The community stands in awe of cardiac surgeons, who daily stop and restart the beating heart, symbolic of life itself. The community also has a high regard for neurosurgeons who, somewhat less dramatically, not only save lives, but may in addition be able to prevent a life of paralysis or dementia. Other surgeons occupy lesser positions on the pedestal, depending on their work. So avid is the public for surgical stories, it could be argued, that the term ‘the wonders of modern surgery’ has become hackneyed; wearied by a string of TV shows from Ben Casey to ER, House and Grey's Anatomy, not to mention countless numbers of newspaper articles, magazine features and books on the subject.

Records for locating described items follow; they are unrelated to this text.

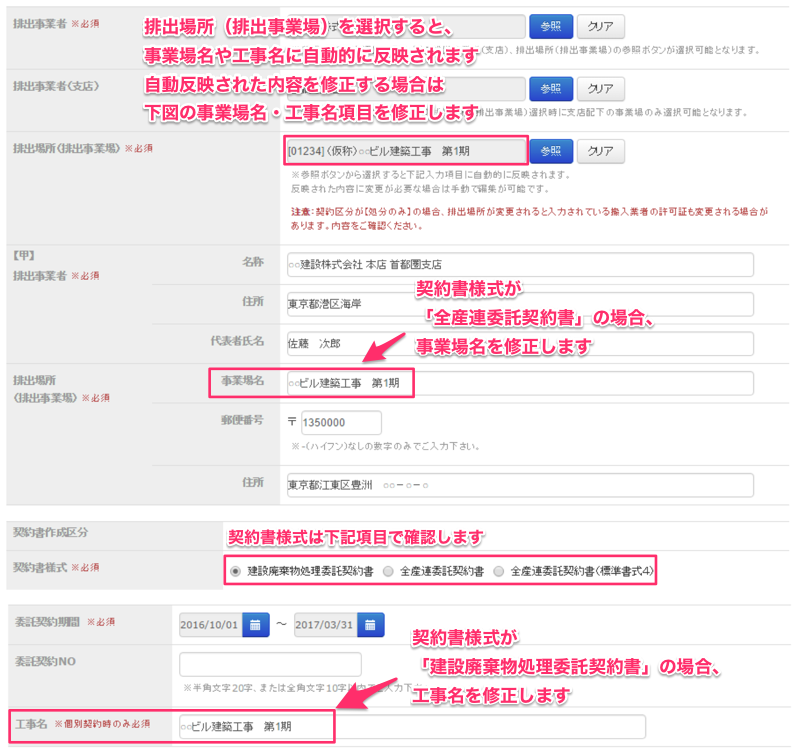Click the 住所 field containing 東京都港区海岸
800x756 pixels.
pos(518,304)
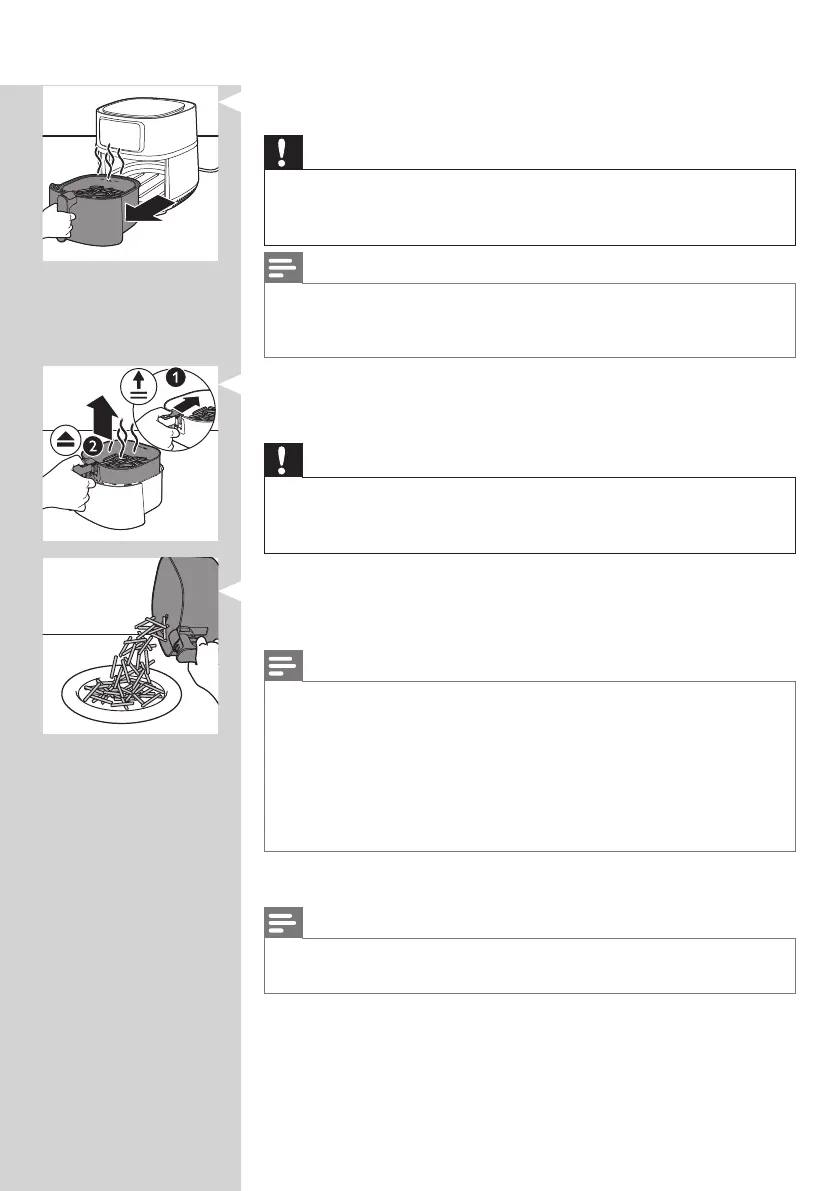Click the circled up-arrow release symbol
Screen dimensions: 839x1191
138,386
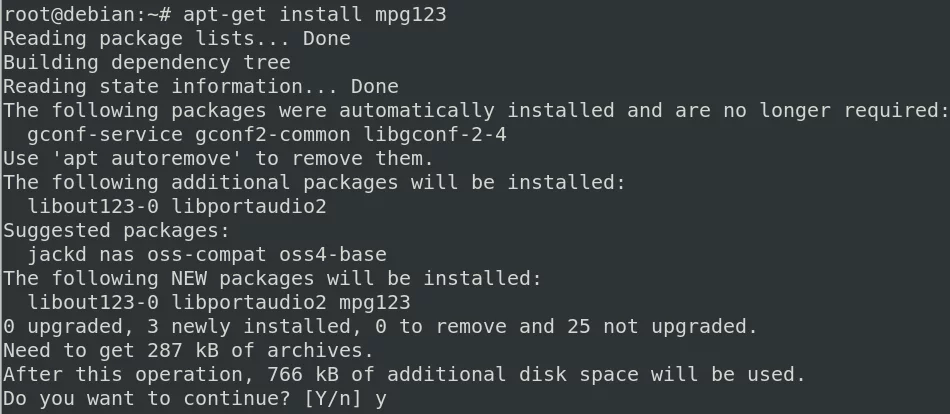Select the gconf-service package name
The height and width of the screenshot is (414, 950).
105,135
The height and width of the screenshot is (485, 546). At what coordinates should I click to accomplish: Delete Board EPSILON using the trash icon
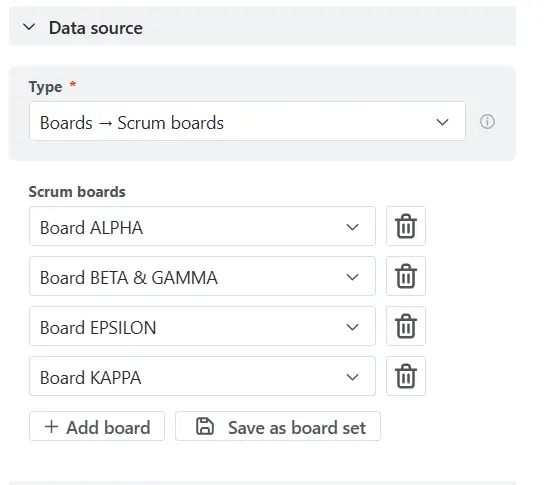click(x=406, y=326)
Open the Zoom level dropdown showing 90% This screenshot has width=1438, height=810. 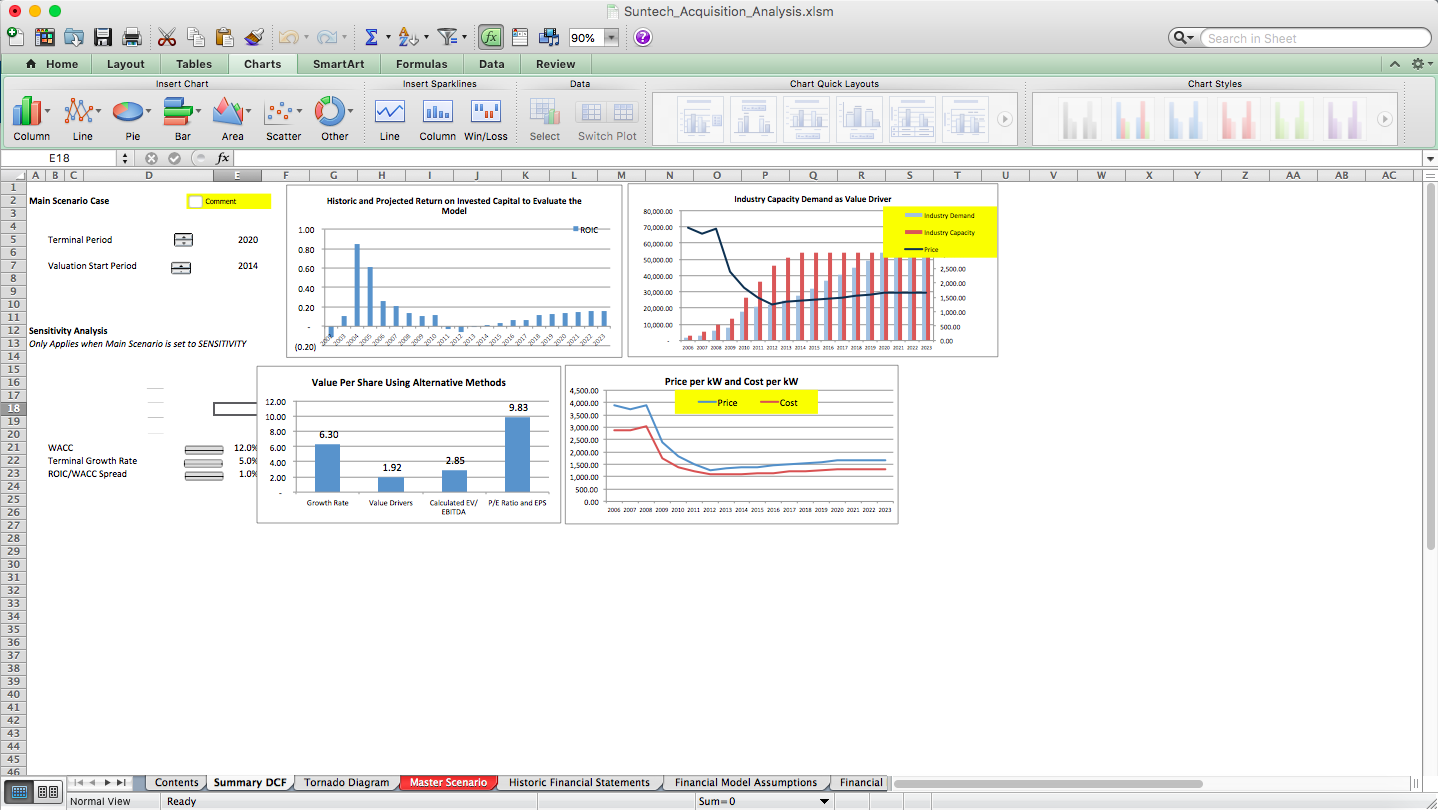pos(610,36)
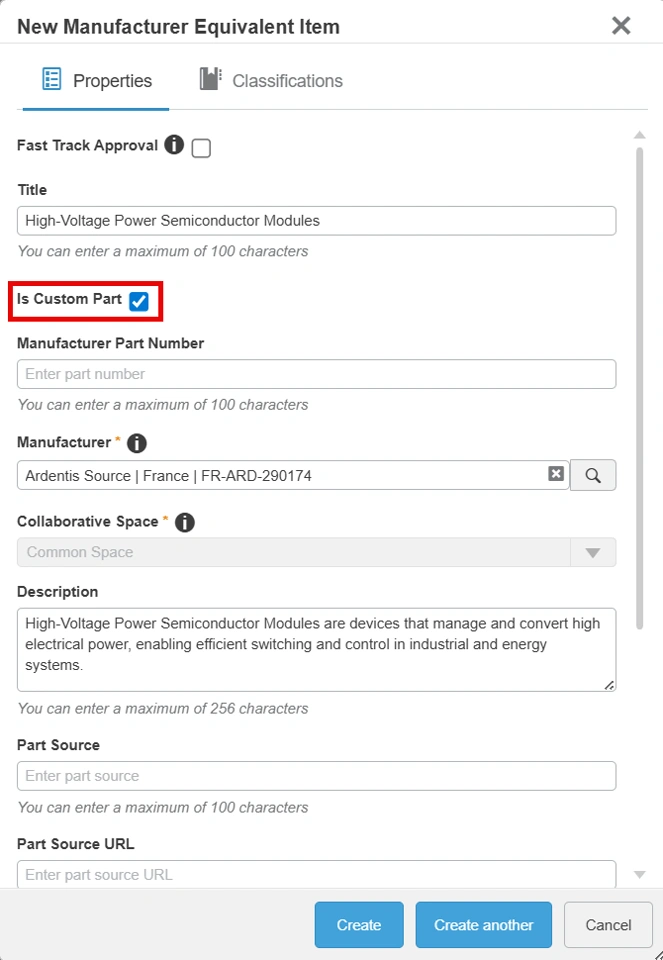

But all surgeons stand on the shoulders of their predecessors. The current state is the product of a process, gradual at first, which has followed an exponential path over about a 150 years since the discovery of anaesthesia let the ethereal genie out of the bottle. Many more than three wishes have been granted, and perhaps surgical success has become so trite that some fundamental truths are overlooked.

  • The progress from which we now benefit can only have been achieved by a process of trial and error involving human subjects. It seems singularly unlikely that the necessary experimentation was always conducted in a way that would satisfy modern ethical standards, yet we incorporate the knowledge in our current practice anyway.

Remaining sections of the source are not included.